After we eat I cleared away the supper things and set down by the fire. The younguns was so tired from the long day they was almost asleep before they finished their buttermilk and pie. Wallace and Lewis climbed up to the loft and Willa went right to sleep on our bed in the living room. I figured I'd just let her stay there for the night.

I thought I'd set by the fire and think about things for a while. I wanted to think about what had happened to me in the past two days, and what had happened to Realus. Too many things had come at once and I needed to study on them. I was mad at your Grandpa, and I was afraid of being left alone. And being afraid made me even madder. I kept rehearsing in my mind what I would say if I seen him. At the same time I was bone-chilled thinking of not seeing him no more.
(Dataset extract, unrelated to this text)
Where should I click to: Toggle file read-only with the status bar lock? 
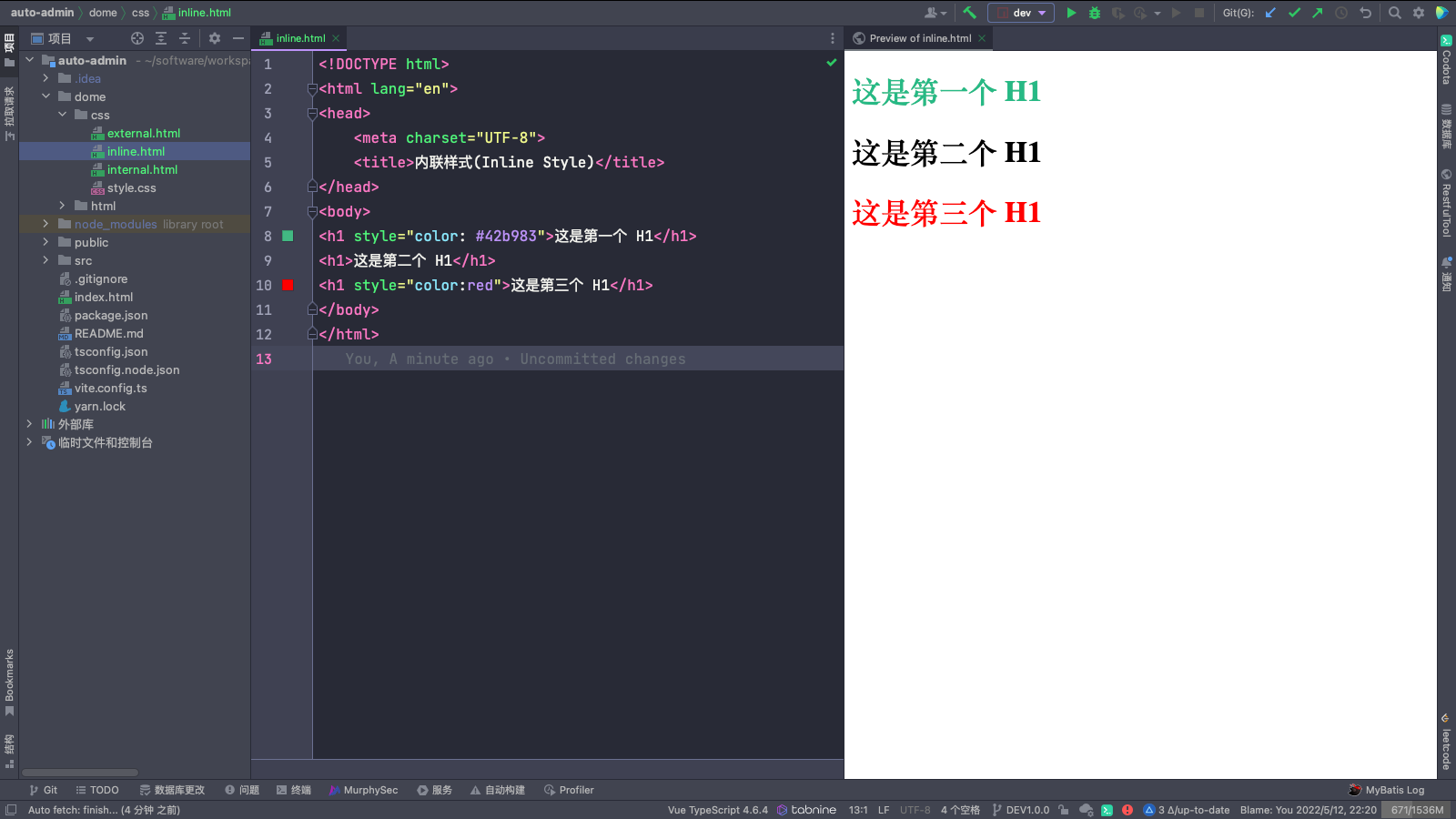[1064, 809]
I kept running over the words that I would say: deceive, seduce, cowardly, unforgivable, blackguard, low-down, sinful, sneaking, infidel. It was like I had a fever and was talking to Realus across the top of the mountain, telling him never to come back, and that he better come back. It was like somebody was calling to me in the woods. I went to look, and though it sounded like a person it turned out to be a snake. That snake was looking me right in the eyes.

With a jerk I come awake. I had almost fell out of my chair. It was like something had shouted at me. But the house was quiet.
They wasn't even a clock ticking. The stillness seemed to push against me, like a pressure in the air.
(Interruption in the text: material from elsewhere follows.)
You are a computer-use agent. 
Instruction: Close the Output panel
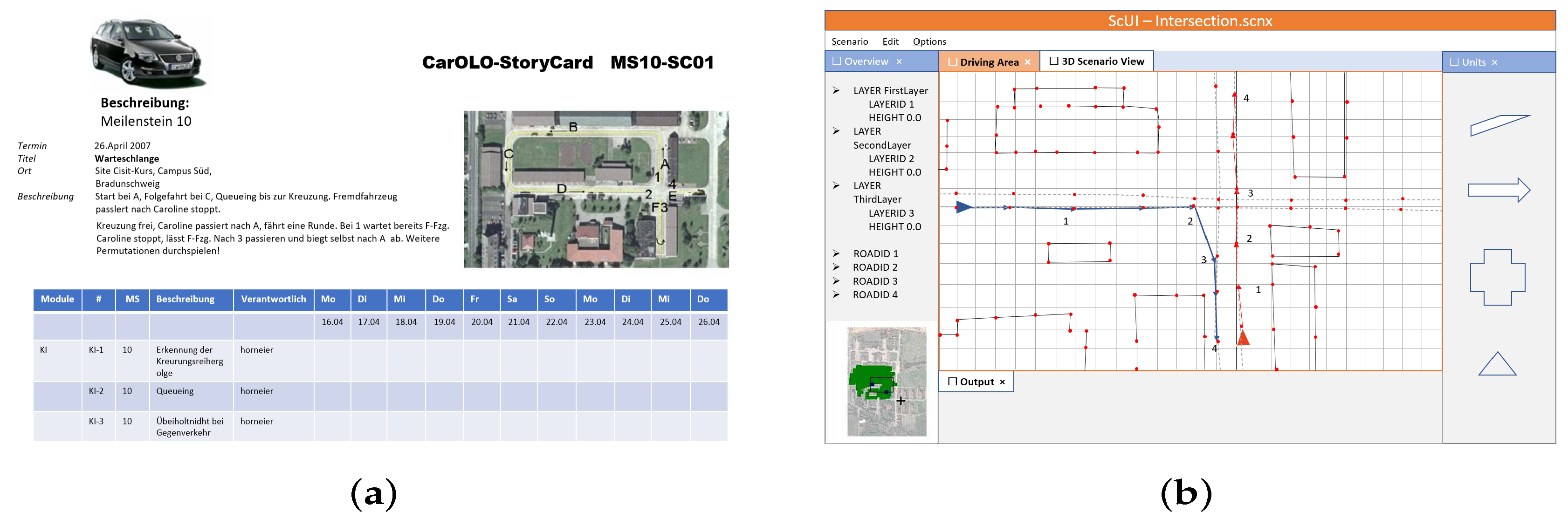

The door had not been latched, and I got up to bolt it for the night. But before I dropped the hickory bar in place I thought I'd look outside. Moonlight was coming through the crack. I stepped out onto the threshold.

The hunter's moon must have been completely full. It filled the creek with light, but hung so high in the sky it seemed unconnected with the light on the earth. The air was so bright you could almost see the fall colors on trees across the creek. The yard and fields looked clean in the blue light.

They was a figure standing in the field beyond the barn. At first I thought it was a stump from the old deadening, but then I seen it was too close. The figure was hunched over a little, and just stood there. I couldn't focus on it because the light was not good enough. A cold pain shot down through my bones. In the moonlight I couldn't even be sure I seen the figure. I shivered and stepped back into the house and bolted the door.

Now I had to think what to do. If it was an Indian, he was just watching for a chance to attack and rob us. I wondered if it was a soldier that was wounded or lost, coming back from the fight with the Tories, or with the Cherokees. It even crossed my mind it could be a ghost, maybe the ghost of the man that was killed and hung on the scarecrow. It also come to me it could be Realus out there. But it didn't seem like him to just stand in the field and watch the place. It didn't make sense that he would stand there and not come in.

I wished they was a gun in the house. But either the Indians had took it, or Realus had took it. They wasn't even a lantern. I set there by the fire trying to make up my mind. First I thought I should just stay there and keep the house locked up and wait for daylight. Wasn't much else I could do.